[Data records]
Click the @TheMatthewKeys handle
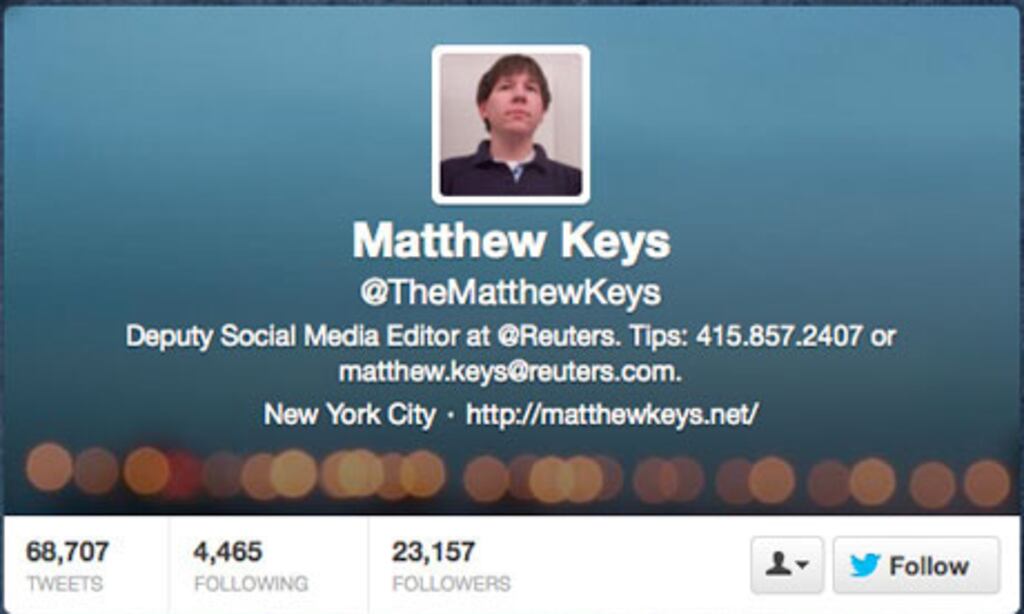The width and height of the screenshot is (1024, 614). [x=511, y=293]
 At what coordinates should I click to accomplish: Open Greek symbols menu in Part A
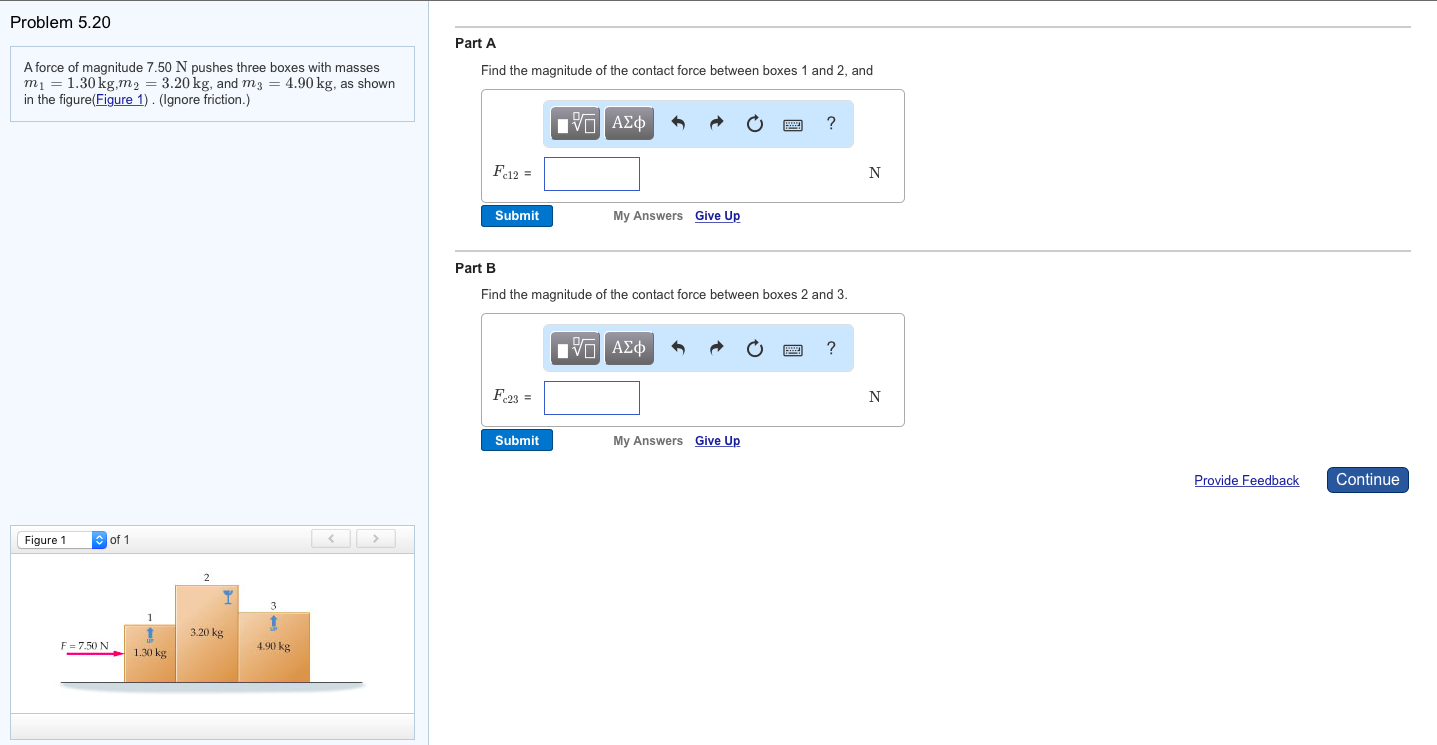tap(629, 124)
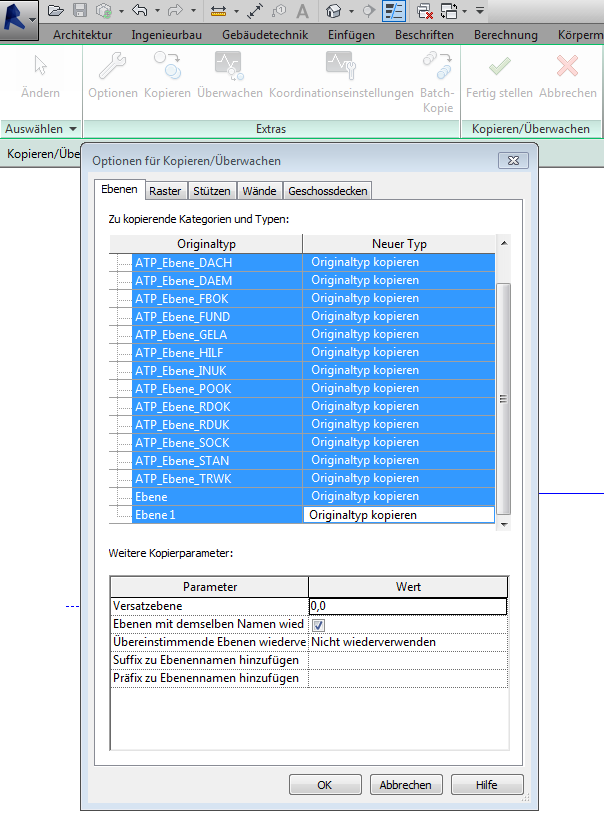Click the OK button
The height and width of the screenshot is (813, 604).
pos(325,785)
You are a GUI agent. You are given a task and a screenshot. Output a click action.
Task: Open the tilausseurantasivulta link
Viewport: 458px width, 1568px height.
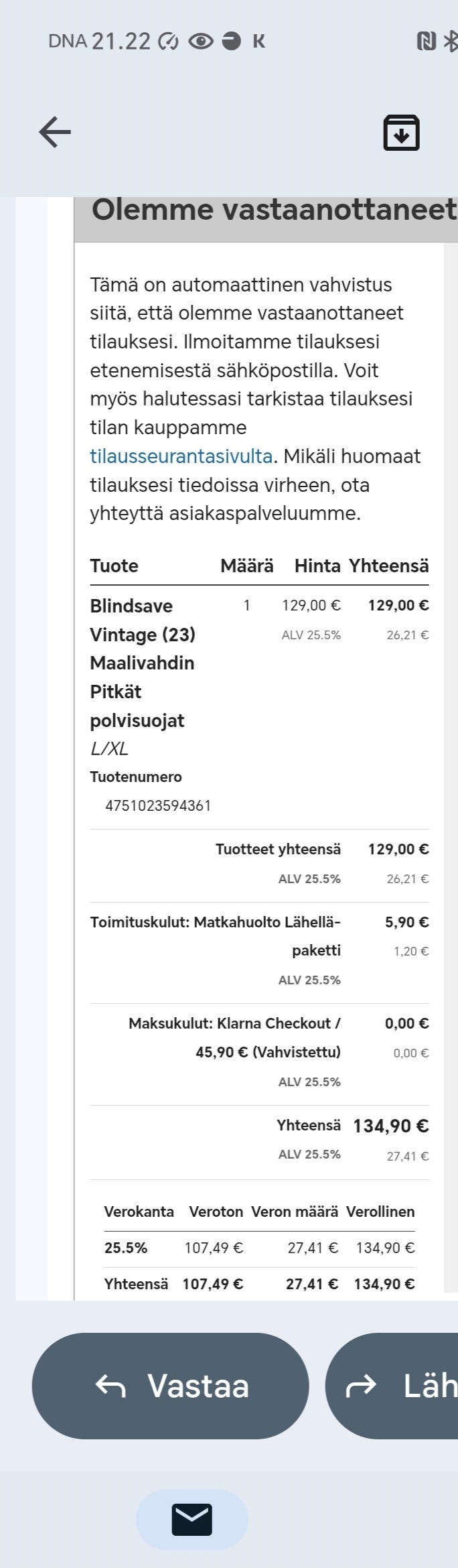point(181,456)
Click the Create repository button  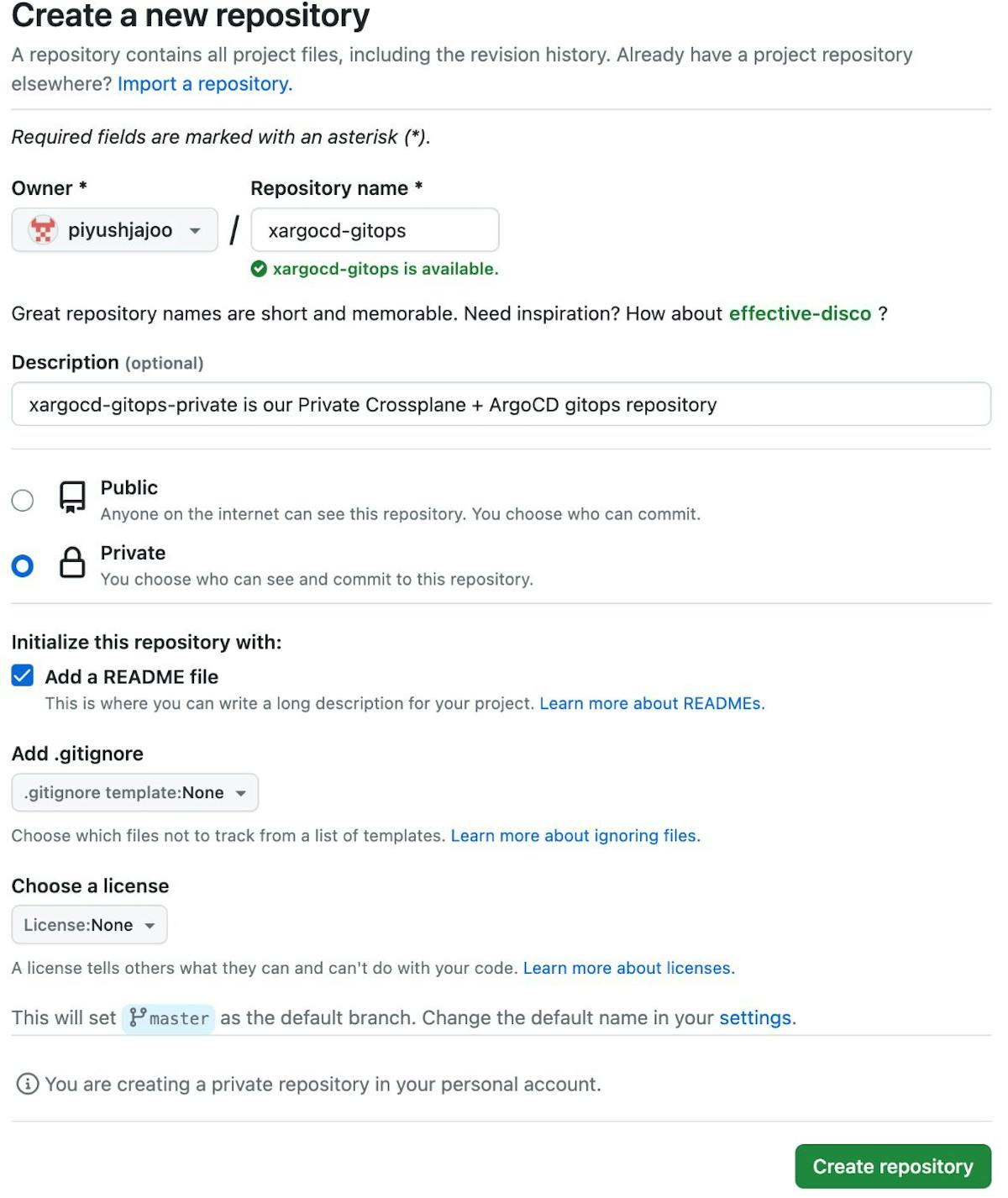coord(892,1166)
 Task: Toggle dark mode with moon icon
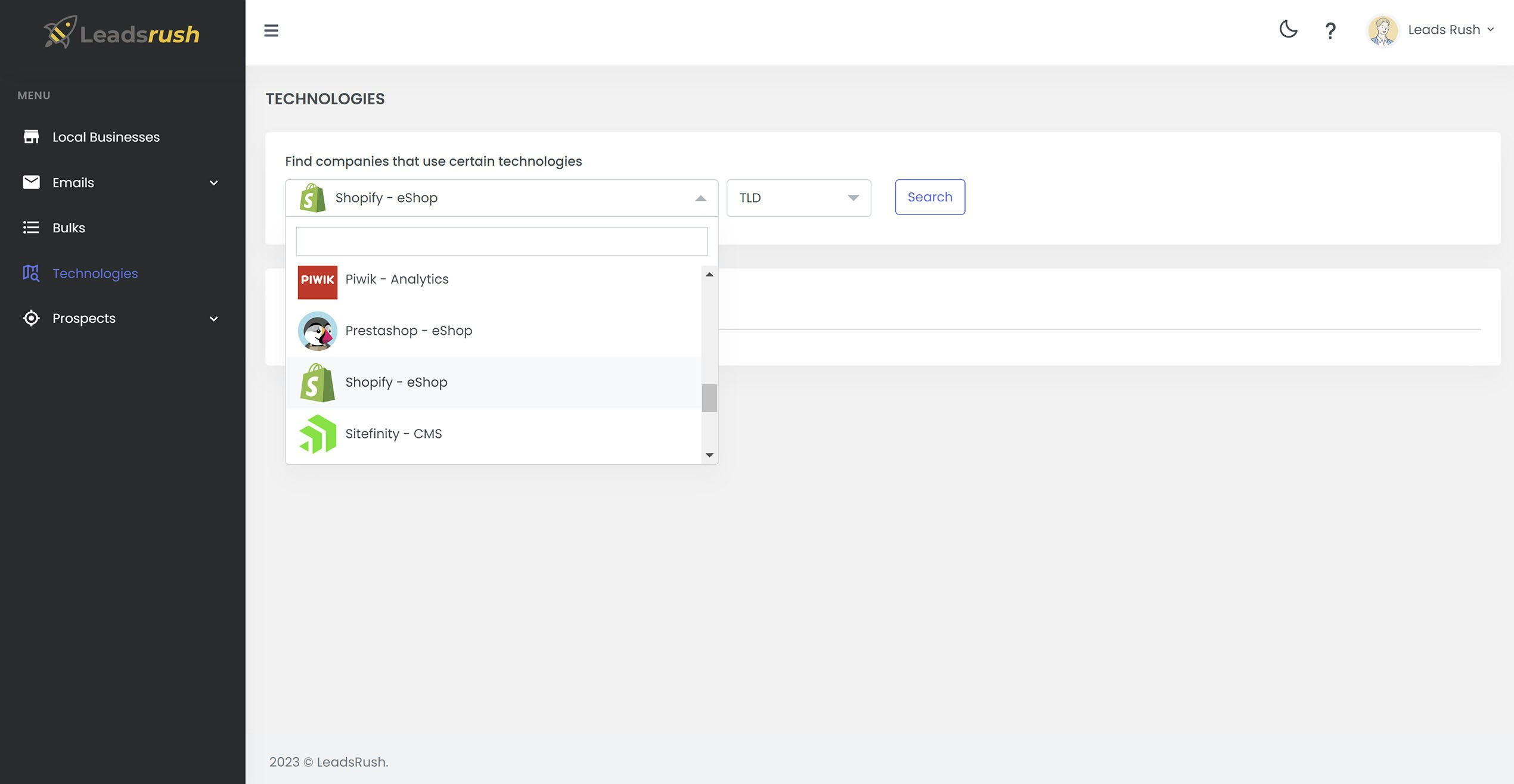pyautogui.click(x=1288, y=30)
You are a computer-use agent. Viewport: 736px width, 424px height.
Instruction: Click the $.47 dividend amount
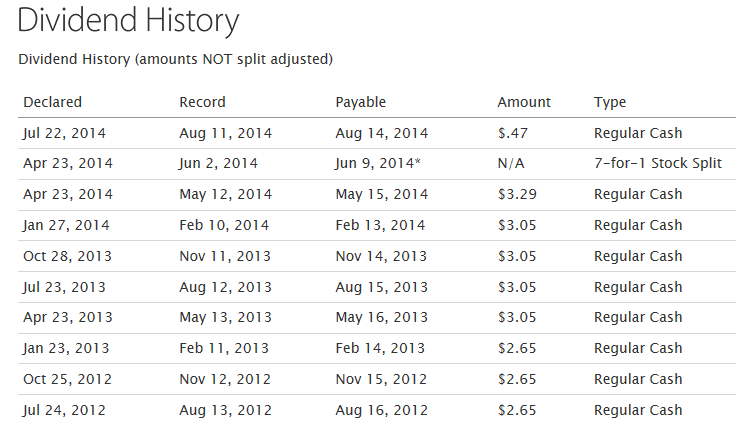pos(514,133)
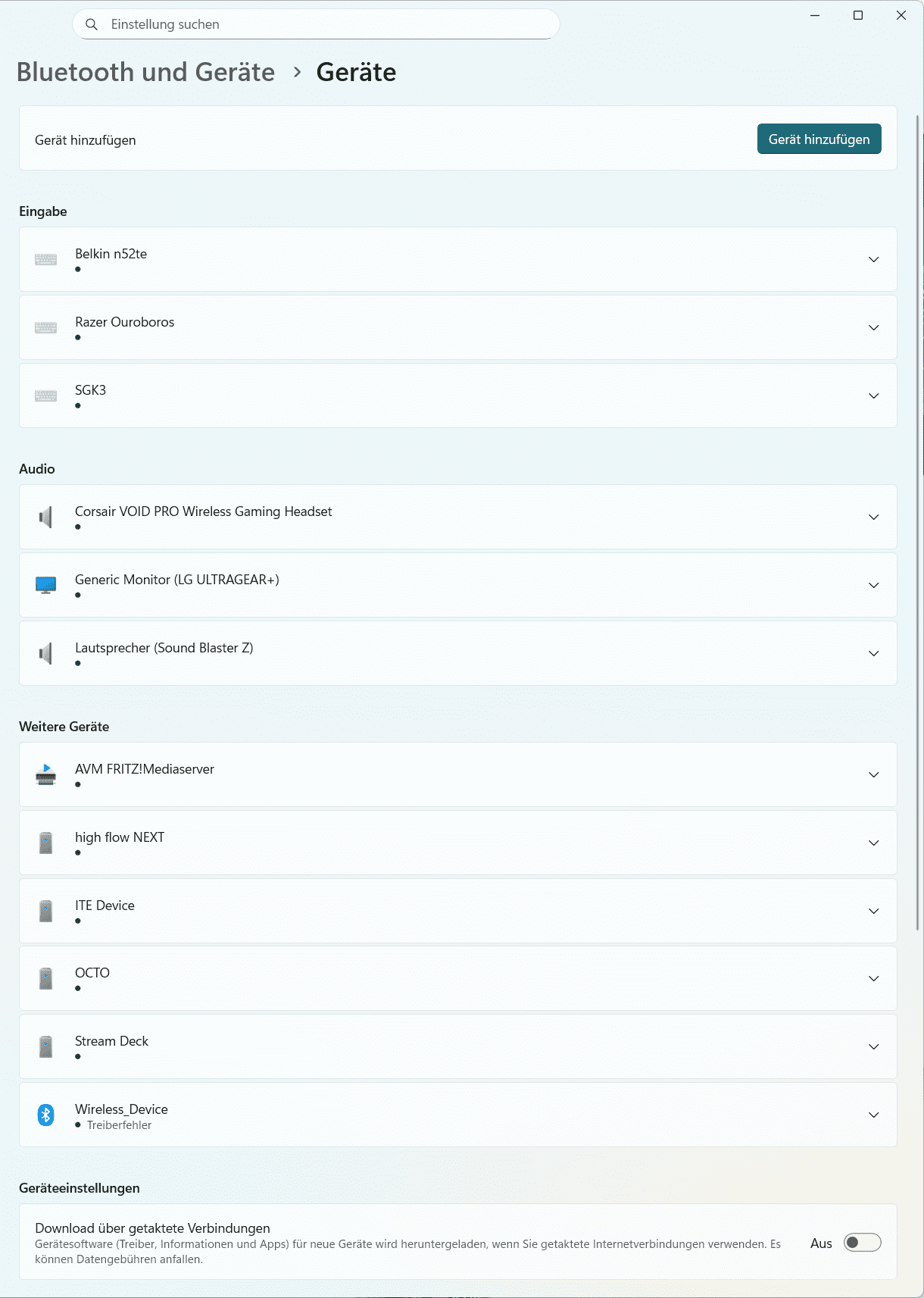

What is required: Find every line of the records holding "agent". Answer with the count alone.

Finished task: 2